IAAF-Präsident Sebastian Coe

IAAF-Chef zu Russland: Ziel ist Aufhebung der Sperre

Sonntag, 21. August 2016 | 05:26 Uhr

Der Leichtathletik-Weltverband (IAAF) will nach den Olympischen Spielen in Rio prüfen, unter welchen Bedingungen die Suspendierung Russlands nach dem Skandal um systematisches Doping wieder aufgehoben werden kann. “Ich habe die Task-Force gebeten, einen Zeitplan für einen Dialog zu erarbeiten”, sagte IAAF-Präsident Sebastian Coe am Samstag in Rio. “Unser Ziel ist die Aufhebung der Sperre.”

Bei den Sommerspielen waren alle russischen Leichtathleten ausgeschlossen, mit Ausnahme der Weitspringerin Darja Klischina.
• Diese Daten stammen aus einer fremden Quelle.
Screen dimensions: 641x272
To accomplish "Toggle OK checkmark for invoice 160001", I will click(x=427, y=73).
Sie konnte ihren Start aber erst vor dem Internationalen Sportgerichtshof CAS durchsetzen, nachdem die IAAF nachträglich Zweifel hatte, ob die in den USA lebende Athleten tatsächlich keine Berührung mit dem Doping-System ihres Landes hatte.

Die IAAF hatte wohl kurz vor ihrem Start Informationen bekommen, dass eine in Moskau entdeckte Probe von ihr manipuliert worden sein könnte. “Wir respektieren das CAS-Urteil, halten es uns aber offen, den Fall weiter zu prüfen”, sagte Coe.
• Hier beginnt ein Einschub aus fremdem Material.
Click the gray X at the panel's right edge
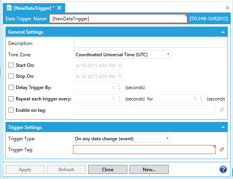Screen dimensions: 233x179 coord(228,8)
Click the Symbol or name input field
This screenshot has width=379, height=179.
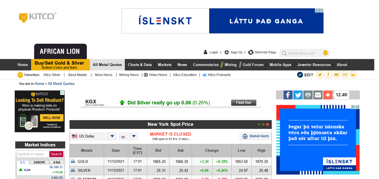point(33,154)
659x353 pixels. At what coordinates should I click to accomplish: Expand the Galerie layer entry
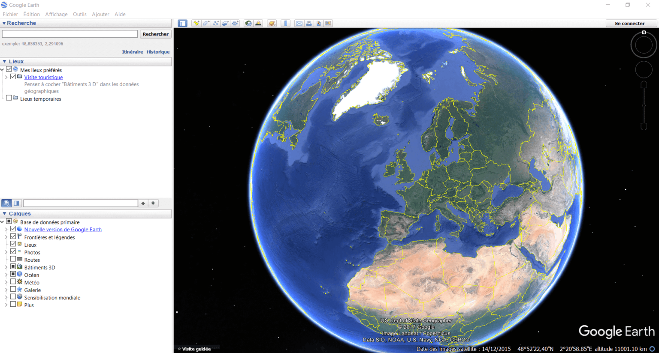(x=7, y=290)
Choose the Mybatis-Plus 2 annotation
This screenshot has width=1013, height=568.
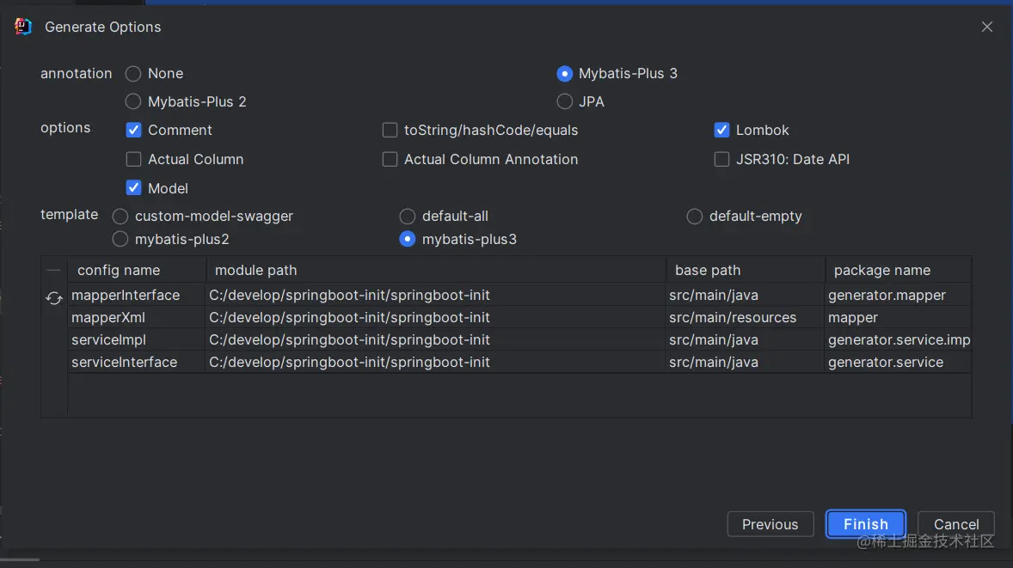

Nach den imageschädigenden Doping-Turbulenzen war er mit den olympischen Leichtathletik-Wettbewerben in Rio sehr zufrieden. “Das war eine bemerkenswerte Woche. Die Athleten haben begeistert und gut unterhalten”, bilanzierte der Brite. “Wir haben gesehen, dass unser Sport lebendig und unglaublich stark ist und einen ungeheuren Appetit auf öffentlichen Wahrnehmung hat.”